◆ Provided data ◆
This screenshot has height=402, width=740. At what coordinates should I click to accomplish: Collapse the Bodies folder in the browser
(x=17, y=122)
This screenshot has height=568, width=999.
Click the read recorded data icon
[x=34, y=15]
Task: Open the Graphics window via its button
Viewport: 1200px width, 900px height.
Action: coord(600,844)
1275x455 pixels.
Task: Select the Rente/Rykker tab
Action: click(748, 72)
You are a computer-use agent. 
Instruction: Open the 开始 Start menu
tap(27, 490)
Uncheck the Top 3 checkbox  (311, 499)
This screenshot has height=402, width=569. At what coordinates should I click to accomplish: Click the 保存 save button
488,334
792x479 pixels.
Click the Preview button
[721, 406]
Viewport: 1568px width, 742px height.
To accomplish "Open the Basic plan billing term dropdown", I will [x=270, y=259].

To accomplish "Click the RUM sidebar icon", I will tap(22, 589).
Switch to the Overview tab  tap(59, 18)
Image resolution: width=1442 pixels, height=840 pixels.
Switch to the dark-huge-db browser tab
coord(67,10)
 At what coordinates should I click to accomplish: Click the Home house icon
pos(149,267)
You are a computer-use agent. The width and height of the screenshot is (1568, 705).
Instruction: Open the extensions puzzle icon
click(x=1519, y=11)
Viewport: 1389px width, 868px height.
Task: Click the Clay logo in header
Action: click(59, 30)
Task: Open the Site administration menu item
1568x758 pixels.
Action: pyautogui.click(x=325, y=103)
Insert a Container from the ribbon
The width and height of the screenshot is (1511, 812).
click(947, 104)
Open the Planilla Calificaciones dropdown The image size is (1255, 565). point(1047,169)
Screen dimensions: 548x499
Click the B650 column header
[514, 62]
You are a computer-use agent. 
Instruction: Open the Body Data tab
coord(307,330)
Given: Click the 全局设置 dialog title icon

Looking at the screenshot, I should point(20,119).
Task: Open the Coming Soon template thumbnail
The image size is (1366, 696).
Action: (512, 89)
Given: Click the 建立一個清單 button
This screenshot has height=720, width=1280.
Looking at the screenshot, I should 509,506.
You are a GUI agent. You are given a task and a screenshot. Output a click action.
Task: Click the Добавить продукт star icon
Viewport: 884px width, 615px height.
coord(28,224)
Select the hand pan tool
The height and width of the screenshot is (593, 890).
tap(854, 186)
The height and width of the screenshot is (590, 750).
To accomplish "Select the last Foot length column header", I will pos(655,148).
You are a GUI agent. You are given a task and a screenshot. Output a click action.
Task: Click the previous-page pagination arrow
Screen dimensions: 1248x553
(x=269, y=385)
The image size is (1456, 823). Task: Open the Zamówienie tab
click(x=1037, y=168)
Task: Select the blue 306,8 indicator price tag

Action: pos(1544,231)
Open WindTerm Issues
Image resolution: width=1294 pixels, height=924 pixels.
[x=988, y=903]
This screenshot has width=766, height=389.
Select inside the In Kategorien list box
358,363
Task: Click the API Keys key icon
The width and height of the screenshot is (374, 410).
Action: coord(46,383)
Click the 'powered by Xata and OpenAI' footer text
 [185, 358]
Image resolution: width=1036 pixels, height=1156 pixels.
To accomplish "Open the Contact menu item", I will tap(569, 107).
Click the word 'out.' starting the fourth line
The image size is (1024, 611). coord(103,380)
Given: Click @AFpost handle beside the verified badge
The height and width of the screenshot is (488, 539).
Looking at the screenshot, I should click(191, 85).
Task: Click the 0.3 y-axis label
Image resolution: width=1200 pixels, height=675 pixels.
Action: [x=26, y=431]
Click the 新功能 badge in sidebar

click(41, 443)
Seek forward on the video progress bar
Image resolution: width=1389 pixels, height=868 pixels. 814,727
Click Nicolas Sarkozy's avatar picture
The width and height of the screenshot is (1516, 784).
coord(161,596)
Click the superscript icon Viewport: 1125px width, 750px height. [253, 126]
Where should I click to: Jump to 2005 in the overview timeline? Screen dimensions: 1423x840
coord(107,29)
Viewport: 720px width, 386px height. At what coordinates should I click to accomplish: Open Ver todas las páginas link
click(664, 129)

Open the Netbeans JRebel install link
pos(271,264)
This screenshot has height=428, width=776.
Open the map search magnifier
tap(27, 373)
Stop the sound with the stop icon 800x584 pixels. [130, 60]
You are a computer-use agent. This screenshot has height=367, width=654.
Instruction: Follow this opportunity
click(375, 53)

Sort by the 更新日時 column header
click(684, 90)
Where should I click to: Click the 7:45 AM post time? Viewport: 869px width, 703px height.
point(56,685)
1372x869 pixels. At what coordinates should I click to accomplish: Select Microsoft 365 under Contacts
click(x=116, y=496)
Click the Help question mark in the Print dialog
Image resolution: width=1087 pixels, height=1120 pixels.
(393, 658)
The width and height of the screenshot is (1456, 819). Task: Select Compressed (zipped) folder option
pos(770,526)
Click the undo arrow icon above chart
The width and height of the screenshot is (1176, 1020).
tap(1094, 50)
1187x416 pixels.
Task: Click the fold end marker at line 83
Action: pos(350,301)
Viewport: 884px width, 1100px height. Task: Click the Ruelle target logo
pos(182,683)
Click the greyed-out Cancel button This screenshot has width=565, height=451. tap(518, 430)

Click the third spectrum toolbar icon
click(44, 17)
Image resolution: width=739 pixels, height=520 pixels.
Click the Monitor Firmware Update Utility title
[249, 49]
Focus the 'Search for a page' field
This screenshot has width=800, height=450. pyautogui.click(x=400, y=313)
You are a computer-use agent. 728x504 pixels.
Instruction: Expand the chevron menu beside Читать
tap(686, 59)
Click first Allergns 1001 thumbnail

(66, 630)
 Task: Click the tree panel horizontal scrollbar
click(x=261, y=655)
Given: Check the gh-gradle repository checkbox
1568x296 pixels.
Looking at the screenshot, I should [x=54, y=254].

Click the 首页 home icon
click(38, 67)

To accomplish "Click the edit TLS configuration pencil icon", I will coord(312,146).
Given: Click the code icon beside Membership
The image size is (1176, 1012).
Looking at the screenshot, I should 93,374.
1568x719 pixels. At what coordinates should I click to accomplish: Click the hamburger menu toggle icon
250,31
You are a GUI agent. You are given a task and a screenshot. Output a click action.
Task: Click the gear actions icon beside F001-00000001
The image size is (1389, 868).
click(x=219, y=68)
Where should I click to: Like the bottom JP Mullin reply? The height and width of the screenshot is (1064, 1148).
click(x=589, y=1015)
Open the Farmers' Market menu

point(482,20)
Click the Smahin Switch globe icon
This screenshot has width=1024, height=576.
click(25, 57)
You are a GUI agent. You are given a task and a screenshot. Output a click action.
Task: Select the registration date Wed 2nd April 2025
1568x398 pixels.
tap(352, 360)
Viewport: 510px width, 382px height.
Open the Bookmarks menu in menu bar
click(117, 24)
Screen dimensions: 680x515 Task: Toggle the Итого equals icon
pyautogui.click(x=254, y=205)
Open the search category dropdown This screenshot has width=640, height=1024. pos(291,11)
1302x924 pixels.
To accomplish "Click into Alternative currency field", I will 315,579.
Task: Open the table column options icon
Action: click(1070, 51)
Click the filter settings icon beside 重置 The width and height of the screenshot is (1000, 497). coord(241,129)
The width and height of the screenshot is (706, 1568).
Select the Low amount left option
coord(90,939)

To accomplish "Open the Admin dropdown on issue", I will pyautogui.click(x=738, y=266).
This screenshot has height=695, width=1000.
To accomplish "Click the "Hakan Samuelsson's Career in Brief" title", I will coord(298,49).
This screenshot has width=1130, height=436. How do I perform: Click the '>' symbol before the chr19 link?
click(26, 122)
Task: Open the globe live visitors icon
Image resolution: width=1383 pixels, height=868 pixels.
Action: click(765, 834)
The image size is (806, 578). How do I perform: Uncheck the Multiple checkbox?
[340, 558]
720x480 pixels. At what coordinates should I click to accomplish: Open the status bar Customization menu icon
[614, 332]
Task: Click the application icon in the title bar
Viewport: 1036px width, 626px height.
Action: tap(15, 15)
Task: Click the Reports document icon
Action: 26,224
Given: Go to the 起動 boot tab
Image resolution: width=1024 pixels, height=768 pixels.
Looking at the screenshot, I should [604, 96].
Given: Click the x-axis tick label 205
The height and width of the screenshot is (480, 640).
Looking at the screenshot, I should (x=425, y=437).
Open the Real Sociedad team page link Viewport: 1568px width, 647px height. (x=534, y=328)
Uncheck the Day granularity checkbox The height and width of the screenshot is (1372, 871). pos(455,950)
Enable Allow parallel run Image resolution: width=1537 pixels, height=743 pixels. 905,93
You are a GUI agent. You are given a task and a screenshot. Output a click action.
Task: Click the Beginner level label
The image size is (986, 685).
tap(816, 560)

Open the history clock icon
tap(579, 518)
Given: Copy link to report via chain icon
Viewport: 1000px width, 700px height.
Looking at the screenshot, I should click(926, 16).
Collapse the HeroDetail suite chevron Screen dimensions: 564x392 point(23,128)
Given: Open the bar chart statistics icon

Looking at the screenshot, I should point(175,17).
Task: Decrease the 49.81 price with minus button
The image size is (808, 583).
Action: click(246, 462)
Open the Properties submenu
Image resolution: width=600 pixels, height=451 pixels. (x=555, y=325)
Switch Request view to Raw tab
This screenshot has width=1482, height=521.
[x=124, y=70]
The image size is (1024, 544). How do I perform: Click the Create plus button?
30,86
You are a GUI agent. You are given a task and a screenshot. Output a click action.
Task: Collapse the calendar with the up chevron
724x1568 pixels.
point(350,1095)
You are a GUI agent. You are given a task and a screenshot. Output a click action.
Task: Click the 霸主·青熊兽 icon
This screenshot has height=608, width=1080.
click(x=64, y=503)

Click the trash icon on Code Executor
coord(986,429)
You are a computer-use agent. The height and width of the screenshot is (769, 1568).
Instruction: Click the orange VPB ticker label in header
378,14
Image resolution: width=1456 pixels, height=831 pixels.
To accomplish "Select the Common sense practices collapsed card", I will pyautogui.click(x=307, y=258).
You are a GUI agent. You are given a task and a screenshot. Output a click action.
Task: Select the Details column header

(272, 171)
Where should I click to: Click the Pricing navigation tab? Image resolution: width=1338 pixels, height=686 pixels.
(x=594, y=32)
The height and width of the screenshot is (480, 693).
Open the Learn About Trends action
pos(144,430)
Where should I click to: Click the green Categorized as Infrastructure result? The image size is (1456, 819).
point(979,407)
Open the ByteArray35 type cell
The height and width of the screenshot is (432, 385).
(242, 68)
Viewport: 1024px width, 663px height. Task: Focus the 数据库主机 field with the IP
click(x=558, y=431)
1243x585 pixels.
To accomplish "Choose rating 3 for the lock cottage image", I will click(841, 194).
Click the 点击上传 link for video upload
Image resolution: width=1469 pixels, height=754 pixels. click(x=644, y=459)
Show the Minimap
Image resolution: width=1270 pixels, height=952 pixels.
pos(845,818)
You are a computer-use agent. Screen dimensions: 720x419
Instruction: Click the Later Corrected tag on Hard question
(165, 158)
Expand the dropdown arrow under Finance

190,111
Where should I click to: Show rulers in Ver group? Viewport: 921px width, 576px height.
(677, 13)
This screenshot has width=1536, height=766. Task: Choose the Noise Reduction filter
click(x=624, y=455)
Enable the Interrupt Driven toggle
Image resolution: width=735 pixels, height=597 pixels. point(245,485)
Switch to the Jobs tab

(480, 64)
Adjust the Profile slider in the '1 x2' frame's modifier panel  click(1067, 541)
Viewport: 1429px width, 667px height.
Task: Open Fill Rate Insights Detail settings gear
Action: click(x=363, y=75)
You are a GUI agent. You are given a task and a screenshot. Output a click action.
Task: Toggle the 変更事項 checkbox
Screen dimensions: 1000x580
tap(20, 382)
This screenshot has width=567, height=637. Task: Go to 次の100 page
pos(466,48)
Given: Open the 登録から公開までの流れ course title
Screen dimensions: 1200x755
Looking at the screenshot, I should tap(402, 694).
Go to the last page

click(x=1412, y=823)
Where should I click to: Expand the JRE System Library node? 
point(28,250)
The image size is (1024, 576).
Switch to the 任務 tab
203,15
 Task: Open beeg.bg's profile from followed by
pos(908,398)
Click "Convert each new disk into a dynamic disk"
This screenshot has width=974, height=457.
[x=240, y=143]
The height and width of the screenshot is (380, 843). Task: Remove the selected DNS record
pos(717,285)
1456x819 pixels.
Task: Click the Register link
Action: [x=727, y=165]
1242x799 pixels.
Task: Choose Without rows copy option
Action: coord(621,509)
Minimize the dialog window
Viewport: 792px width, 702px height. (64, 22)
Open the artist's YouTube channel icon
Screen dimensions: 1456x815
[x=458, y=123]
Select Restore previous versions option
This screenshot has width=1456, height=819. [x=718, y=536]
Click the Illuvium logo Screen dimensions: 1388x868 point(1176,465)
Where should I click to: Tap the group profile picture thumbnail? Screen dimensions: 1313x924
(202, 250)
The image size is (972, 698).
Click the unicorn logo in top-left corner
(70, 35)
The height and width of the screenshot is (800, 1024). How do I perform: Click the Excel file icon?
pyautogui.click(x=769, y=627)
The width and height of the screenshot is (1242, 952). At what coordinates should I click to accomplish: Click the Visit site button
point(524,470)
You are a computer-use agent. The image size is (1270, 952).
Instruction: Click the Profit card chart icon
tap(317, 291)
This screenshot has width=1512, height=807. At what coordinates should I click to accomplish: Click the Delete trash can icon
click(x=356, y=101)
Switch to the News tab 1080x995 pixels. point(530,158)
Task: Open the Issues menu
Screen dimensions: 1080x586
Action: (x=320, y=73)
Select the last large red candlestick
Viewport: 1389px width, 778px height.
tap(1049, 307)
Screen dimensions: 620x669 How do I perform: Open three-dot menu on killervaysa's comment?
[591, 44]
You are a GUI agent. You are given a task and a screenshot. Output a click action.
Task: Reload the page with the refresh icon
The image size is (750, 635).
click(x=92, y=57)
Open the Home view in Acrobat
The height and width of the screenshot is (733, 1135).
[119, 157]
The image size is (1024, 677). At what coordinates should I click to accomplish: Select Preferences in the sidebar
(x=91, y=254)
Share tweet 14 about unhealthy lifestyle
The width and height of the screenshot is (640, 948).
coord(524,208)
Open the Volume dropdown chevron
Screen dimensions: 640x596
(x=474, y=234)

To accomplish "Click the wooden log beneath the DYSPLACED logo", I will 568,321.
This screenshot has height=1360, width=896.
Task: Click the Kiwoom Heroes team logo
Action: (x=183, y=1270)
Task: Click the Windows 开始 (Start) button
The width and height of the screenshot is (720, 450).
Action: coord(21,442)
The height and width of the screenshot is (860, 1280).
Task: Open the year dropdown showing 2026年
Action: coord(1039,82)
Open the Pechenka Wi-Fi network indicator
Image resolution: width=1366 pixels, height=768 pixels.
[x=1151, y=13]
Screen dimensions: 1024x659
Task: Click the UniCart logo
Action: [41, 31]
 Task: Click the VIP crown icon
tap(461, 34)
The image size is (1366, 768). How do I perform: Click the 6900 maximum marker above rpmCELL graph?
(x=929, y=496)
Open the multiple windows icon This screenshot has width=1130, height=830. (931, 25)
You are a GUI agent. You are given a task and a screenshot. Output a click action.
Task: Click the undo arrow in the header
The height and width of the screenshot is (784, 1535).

◆ Exercise objective ◆
Print the rows above exactly as they appear, starting at the row that contains "Open the multiple" and ending with the last row.

◆ Exercise response ◆
Open the multiple windows icon This screenshot has width=1130, height=830. (931, 25)
You are a GUI agent. You are given a task and a screenshot. Output a click action.
Task: Click the undo arrow in the header
The height and width of the screenshot is (784, 1535).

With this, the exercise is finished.